Rentenklau in umgekehrter Richtung
Solide Situation ... Warum ist dann die BVG-Reform so nötig?
Seit 1985 hat sich unsere Gesellschaft stark verändert. Die Menschen haben nicht mehr diese lineare Biografie, etwa eine Stelle bei der blpk von der Lehre bis zur Pensionierung. Wir müssen die berufliche Vorsorge endlich ins 21. Jahrhundert bringen. Aber, verrückt: Die Politik hat zwei Züge Verspätung!
Den Reformstau in der zweiten Säule gibt es seit Jahrzehnten. Wie kann man ihn auflösen?

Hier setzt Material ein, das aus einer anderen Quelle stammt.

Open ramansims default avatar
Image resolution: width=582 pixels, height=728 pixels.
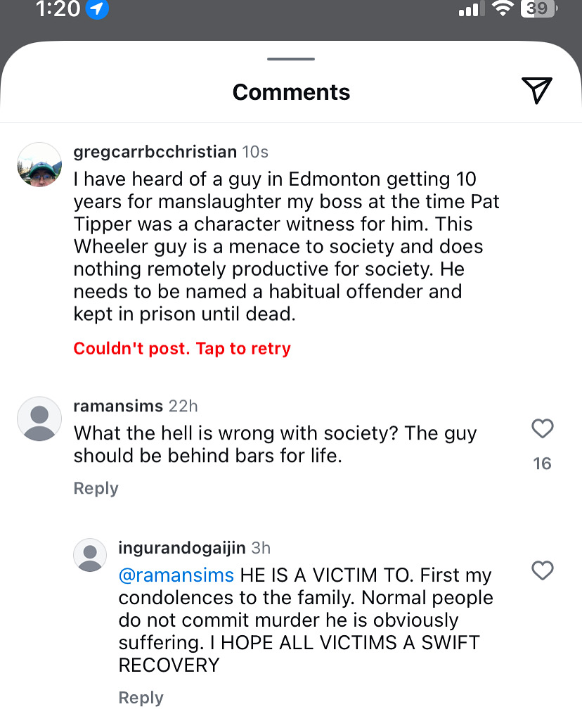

Es braucht Öl für die Zahnräder der Politik. Damit sie sich wieder drehen. Dafür gibt es verschiedene Ölsorten und Ansätze. Mehr Möglichkeiten der Gestaltung für die Versicherten! Das wäre ein Ansatz. Und noch einer: Mehr Transparenz über die Quersubventionen. Pro Jahr fliessen fünf Milliarden Franken von den Jungen zu den Rentnern. Wir haben im Land die Rentenklaudebatte. Aber der Rentenklau erfolgt in umgekehrter Richtung!
«Die Lebenserwartung wächst täglich drei bis vier Stunden. Das ist extrem!»
Wir gehen mit 65 sehr früh in Pension
In der Schweiz haben wir eine der höchsten Lebenserwartungen der Welt, und sie nimmt täglich drei bis vier Stunden zu. Doch wir gehen mit 65 sehr früh in Pension. In siebzehn Industrieländern gilt Rentenalter 67 oder später oder ist zumindest beschlossen.
Die Lebenserwartung steigt im Schnitt um vier Stunden: Ernsthaft, jeden Tag?
Richtig. Also wenn das Gespräch heute langweilig war – keine Sorge: Sie haben mehr Zeit gewonnen, als Sie mit mir verbracht haben. (Er lacht schallend.) Das ist extrem!
Deutschland, Dänemark und andere erhöhen das Rentenalter jedes Jahr. Das würde vielleicht auch bei uns die politische Blockade lösen.
Wenn Sie die grosse Glaskugel vor sich hätten – was wäre die schlimmste Prognose für die Vorsorgelandschaft?
(Cosandey schweigt lange, denkt nach.) Das Schlimmste wäre, wenn sich nichts bewegt.